• **STATED EXERCISE**: Format the data below as a numbered list, from the line with "363x509 pixels. Task: Go" up to and including the line with "click(57, 637)", skipping blank lines and leaving out the pictures.

• **THE INPUT**:

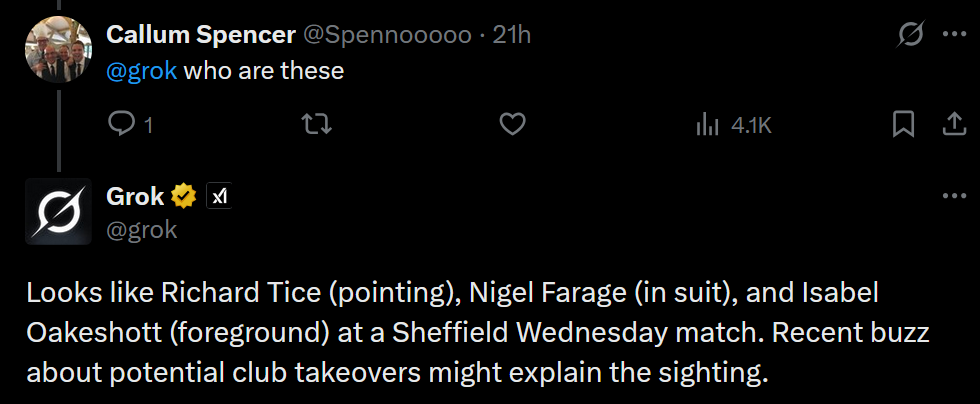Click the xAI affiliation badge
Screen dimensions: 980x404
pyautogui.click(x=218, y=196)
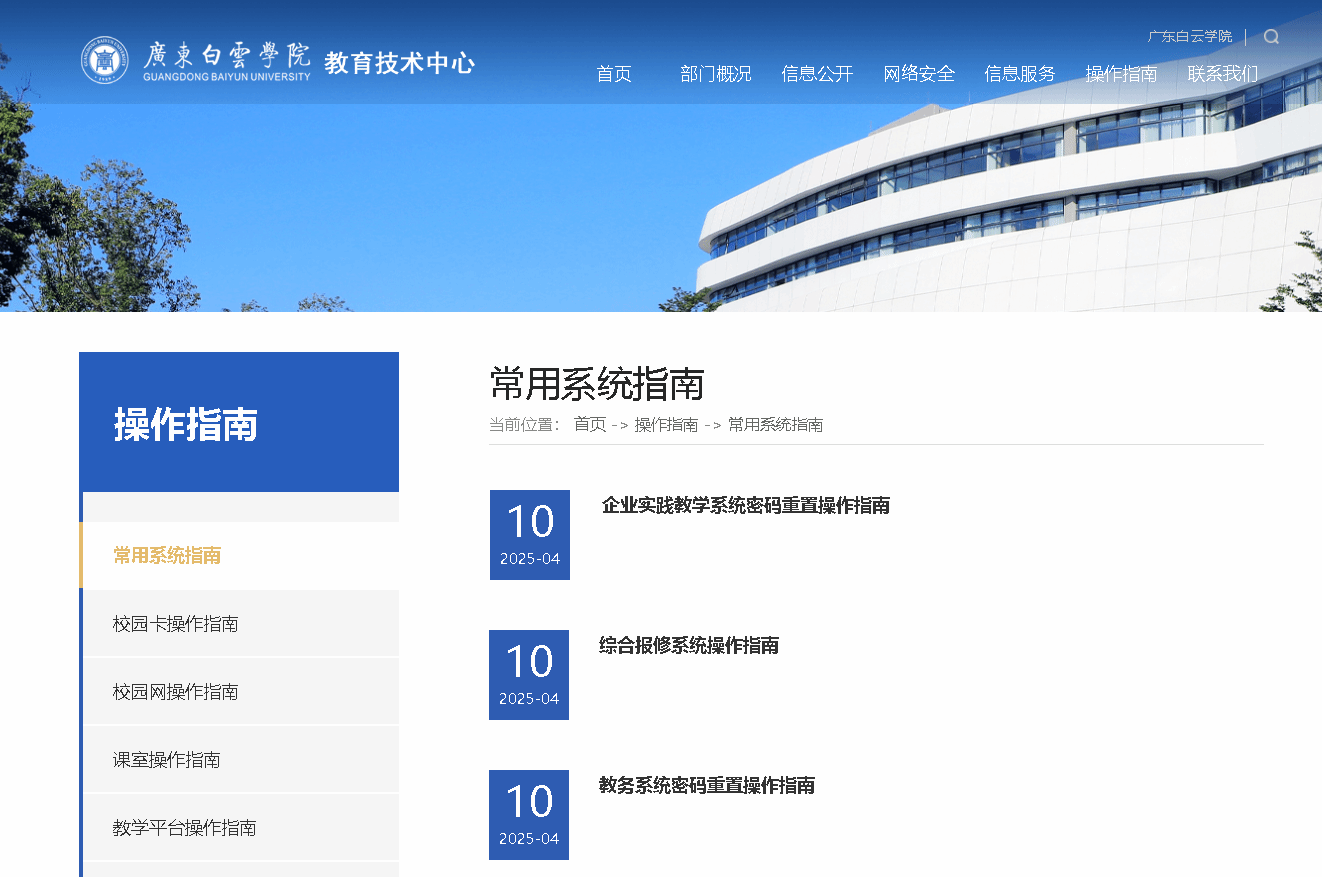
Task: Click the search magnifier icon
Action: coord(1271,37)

...

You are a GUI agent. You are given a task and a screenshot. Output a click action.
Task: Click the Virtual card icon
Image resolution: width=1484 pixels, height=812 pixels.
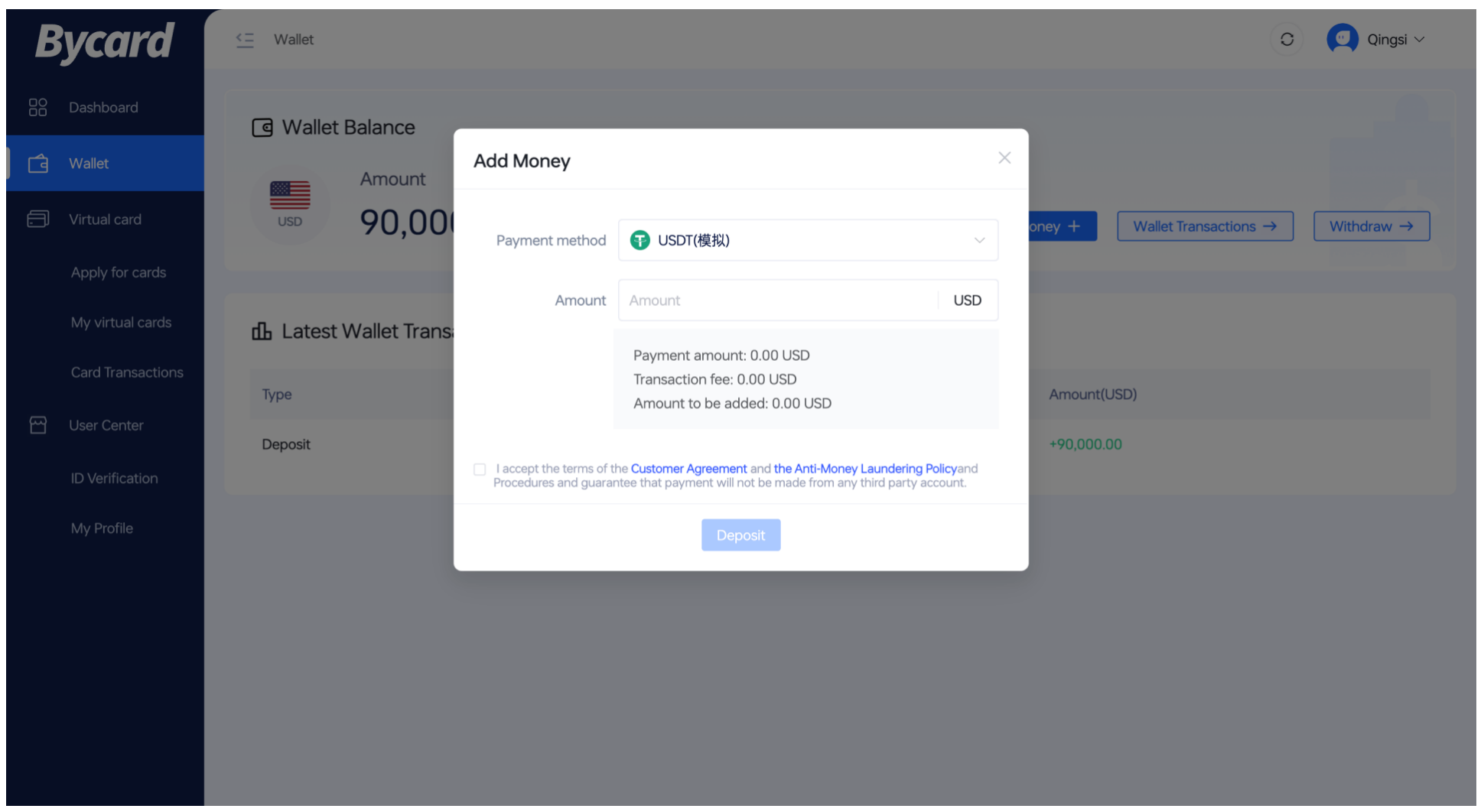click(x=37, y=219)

--

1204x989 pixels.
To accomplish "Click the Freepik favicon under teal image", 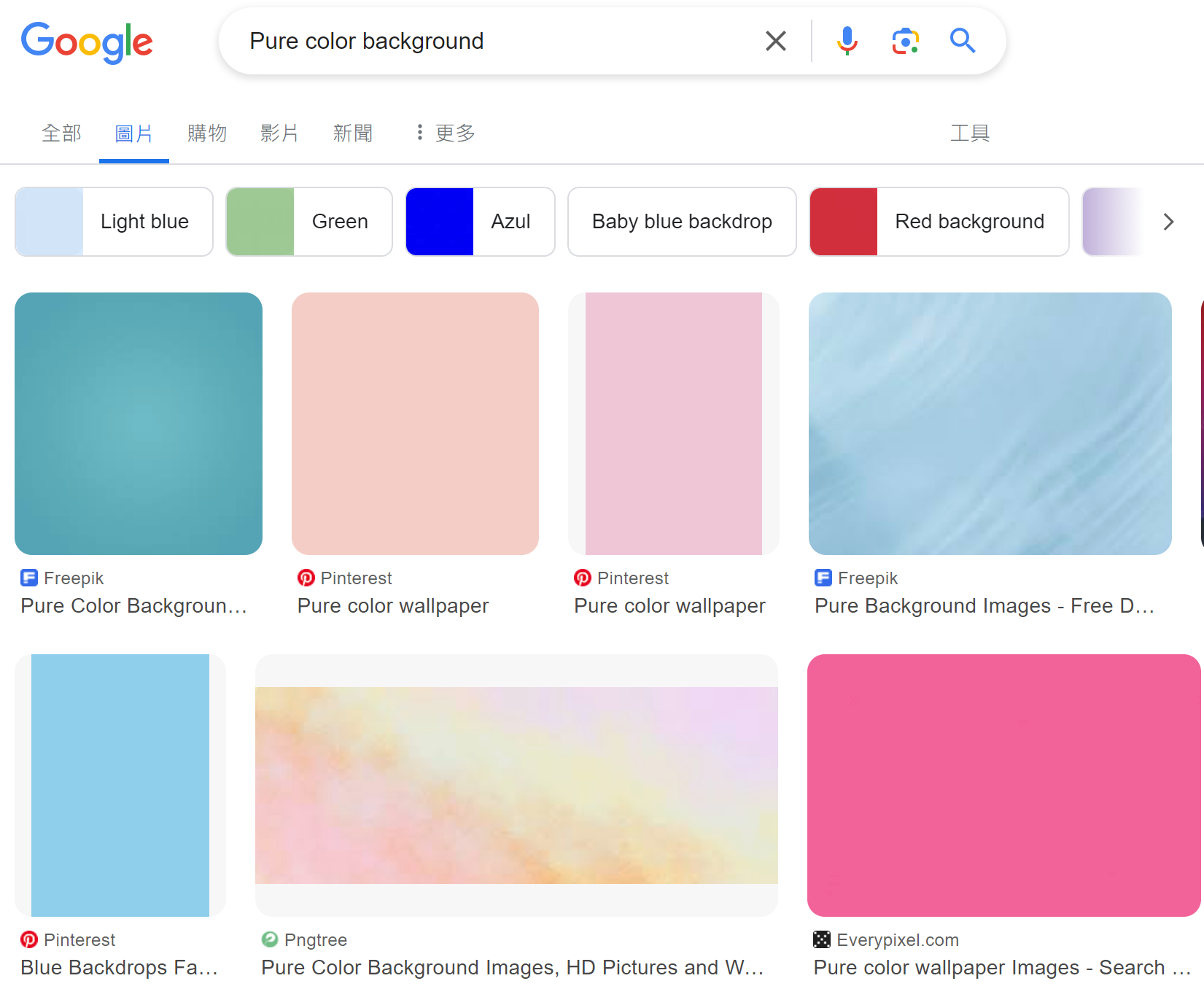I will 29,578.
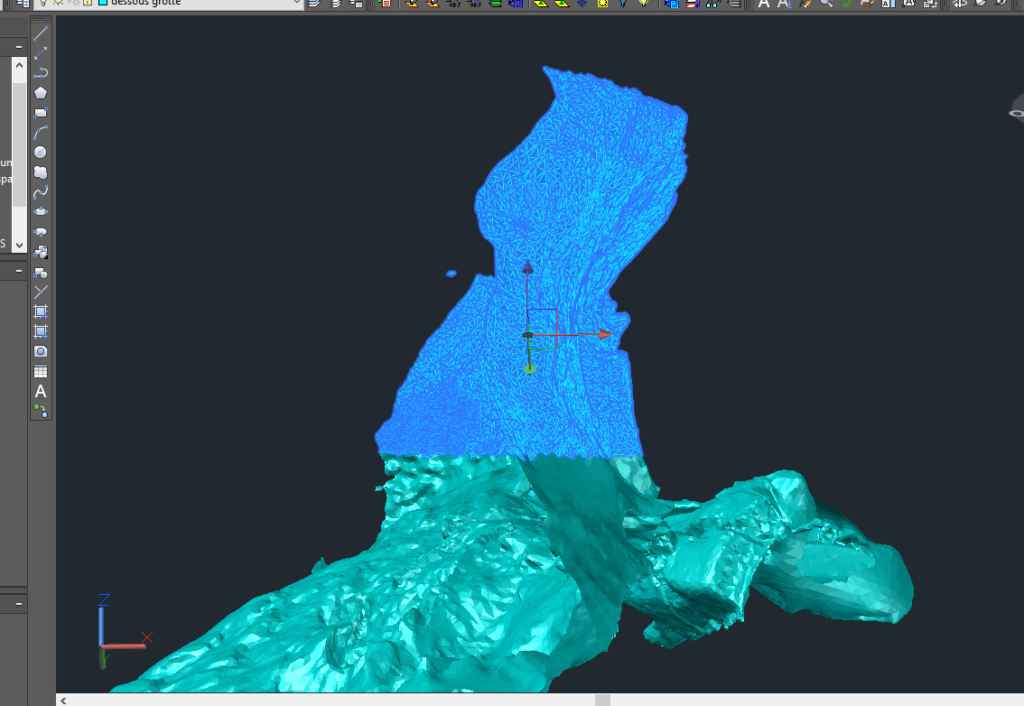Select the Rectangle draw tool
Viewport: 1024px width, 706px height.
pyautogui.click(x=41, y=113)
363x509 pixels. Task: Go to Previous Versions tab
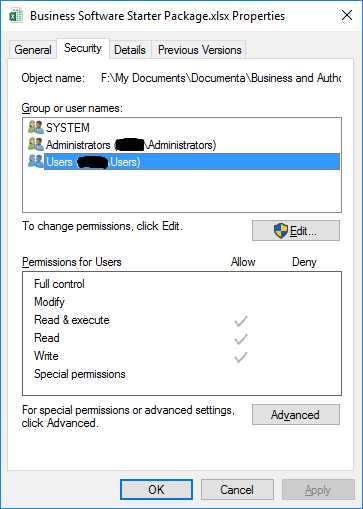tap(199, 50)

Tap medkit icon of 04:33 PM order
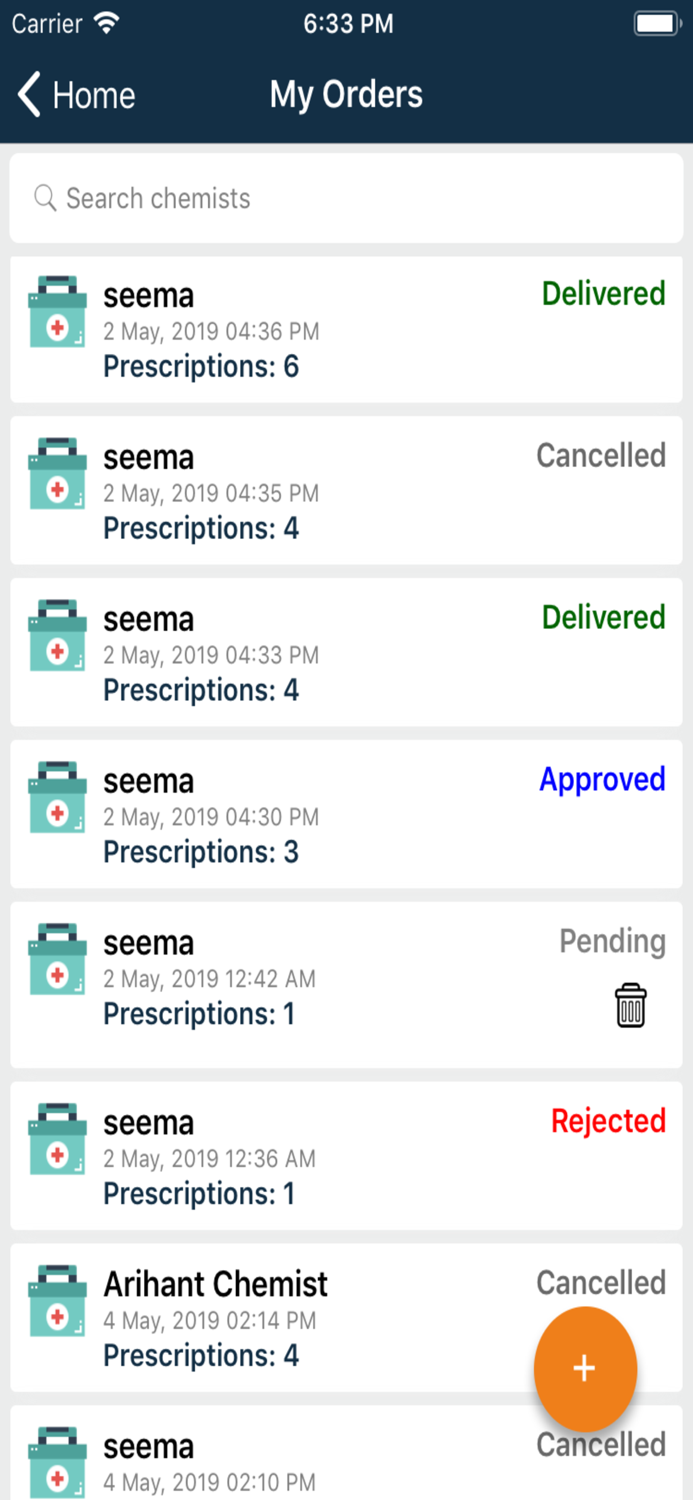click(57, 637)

• **THE SOLUTION**:
1. 363x509 pixels. Task: Go to Previous Versions tab
2. tap(199, 50)
3. Tap medkit icon of 04:33 PM order
4. click(57, 637)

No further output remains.